Debunking Earned-Media Myths

You’ve probably heard the term earned media being tossed around a lot these day. It’s all the rage in CMO offices the world over.

For some CMOs, earned media is just another way to extract incremental media efficiencies through exposures above and beyond what it is that they’ve paid for. For others, it is a means to enhanced marketing effectiveness through consumer engagement.

But for a large percentage of CMOs, earned media has remained a mystery or at least something that should not be relied on for predictable outcomes. It’s time to debunk that myth. Earned media is not random. Far from the case, earned media is plannable and predictable.

We’ve seen branded video generate as little as 2% and as high as 2,000% in earned media lift.  Here are a few more myths to debunk.

Myth 1: Only long-form content can generate earned media.

While many examples of long-form content have had success in generating significant earned media, it is not restricted to videos over 45 seconds in length. Even the traditional 30-second television spot can drive earned views. Of the total 198 placements that garnered 26.2 million views for Dodge’s“Ron Burgundy” spot, for example, 169 of these placements were content uploaded or created by viewers.  That is an outstanding 6X lift in earned media.

Myth 2: Earned media is randomly generated from campaigns featuring things like cute babies, celebrity stunts, and talking animals. 

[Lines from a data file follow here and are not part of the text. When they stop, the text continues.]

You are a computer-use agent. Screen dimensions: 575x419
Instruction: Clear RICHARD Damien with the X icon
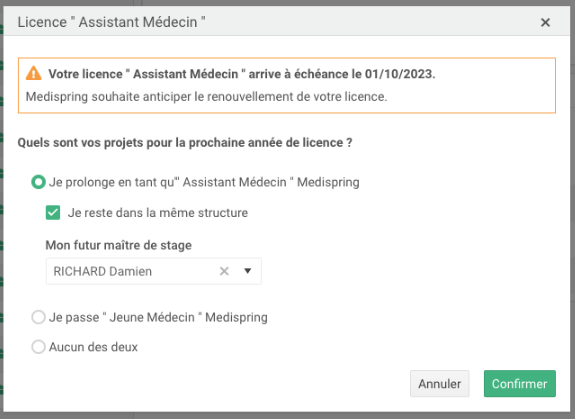(224, 271)
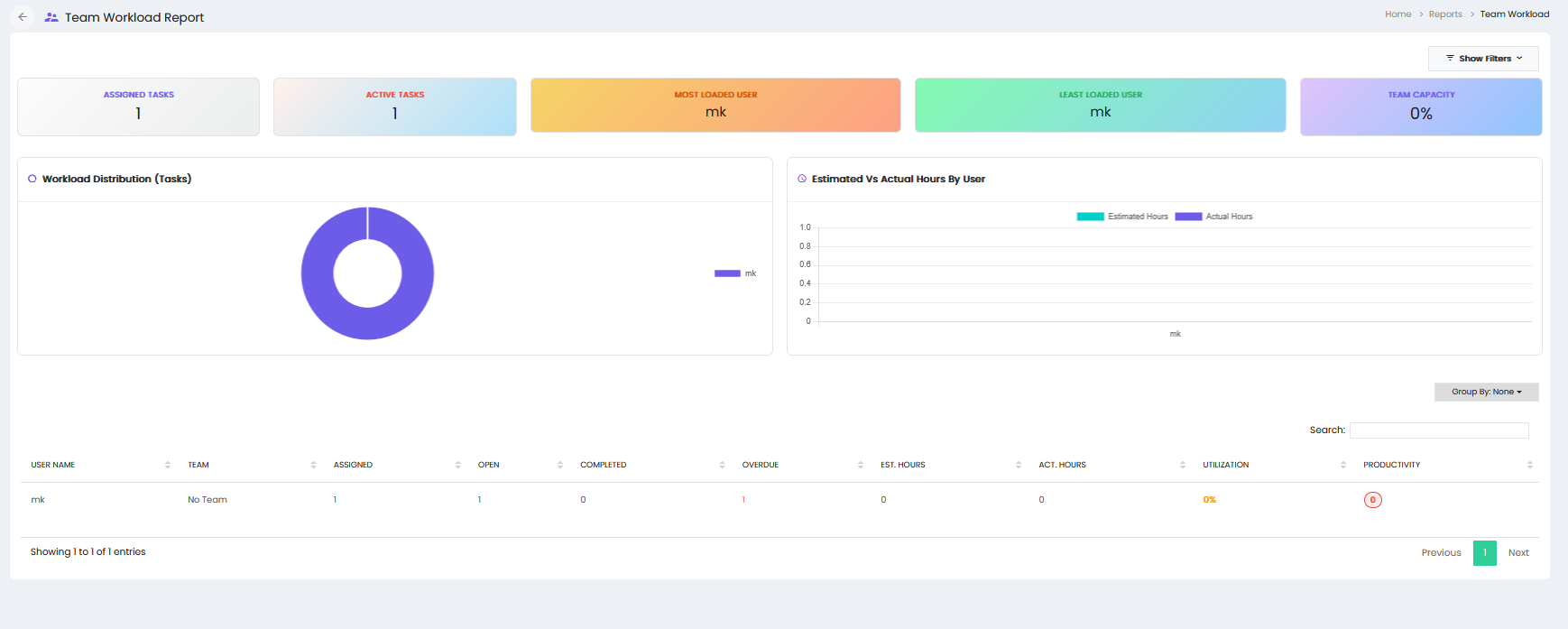Click the team users icon beside title
Viewport: 1568px width, 629px height.
pyautogui.click(x=51, y=17)
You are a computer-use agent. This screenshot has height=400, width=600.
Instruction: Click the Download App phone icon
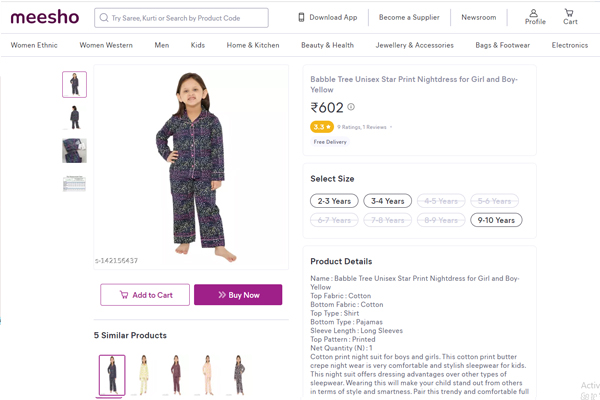point(302,17)
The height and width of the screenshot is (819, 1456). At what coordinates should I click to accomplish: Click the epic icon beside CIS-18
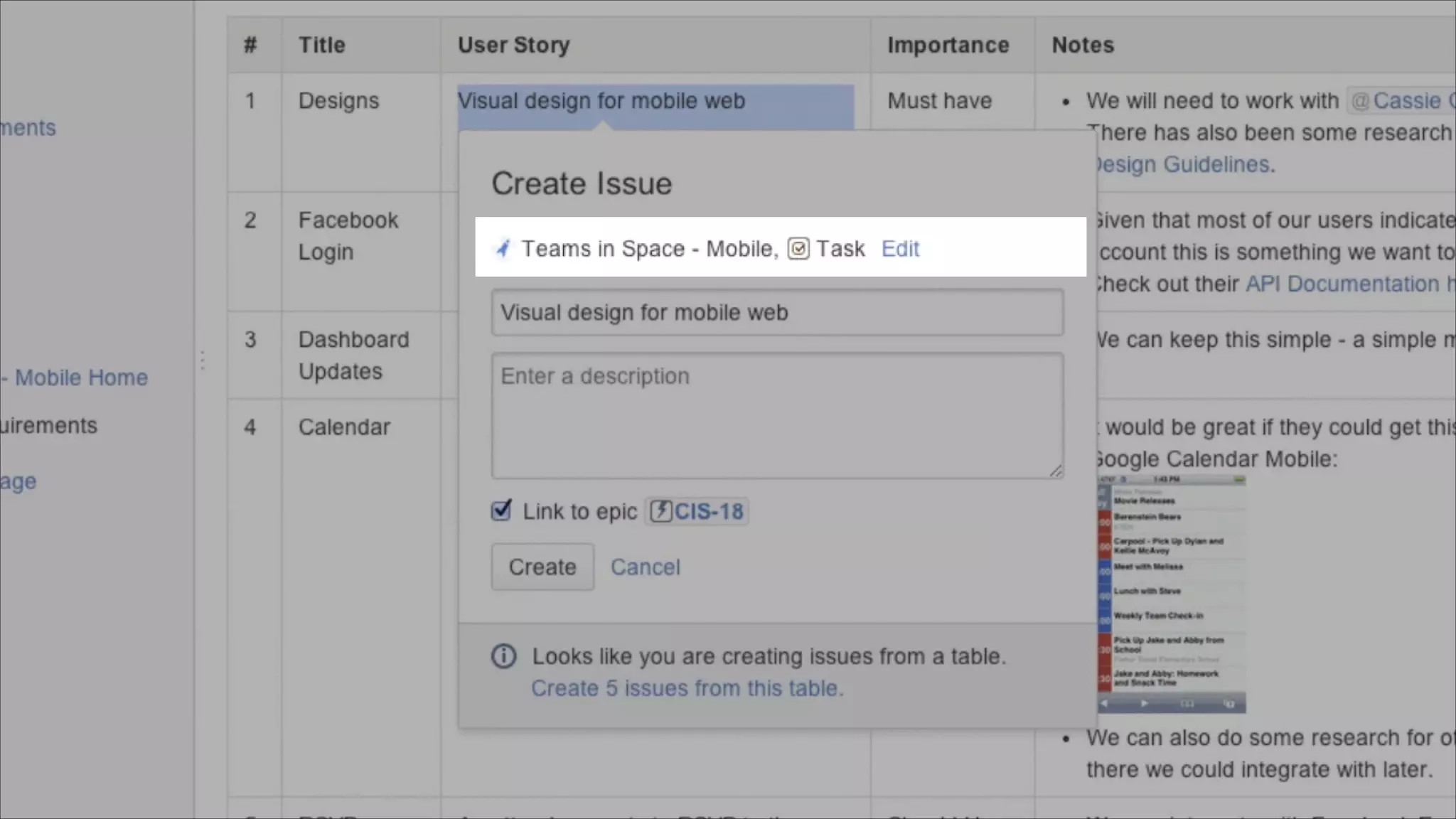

While those kinds of campaigns can drive earned media, those elements are not a guarantee. The key to driving earned media is hitting those elements in the right doses and using them in the right contexts.

Myth 3: Maybe we will get lucky by throwing money into random outlets like celebrity social accounts, fan bases, etc.

One of the most important things to consider when in the pursuit of earned media is both where and how the creative elements are distributed. The content has to be placed in the correct environments, with the right audiences, at a time consumers are most attentive. The variables that characterize those environments determine the earned media outcome.

The same applies to how the campaigns are flighted. The Super Bowl supplies a great example of how the flighting of a campaign can increase earned media. Over the years, we’ve seen brands latch onto releasing Super Bowl campaigns one or two weeks prior to the game. The release of these campaigns ahead of the event creates buzz and ultimately leads to an increase in views for those campaigns that release early, compared to those that don’t.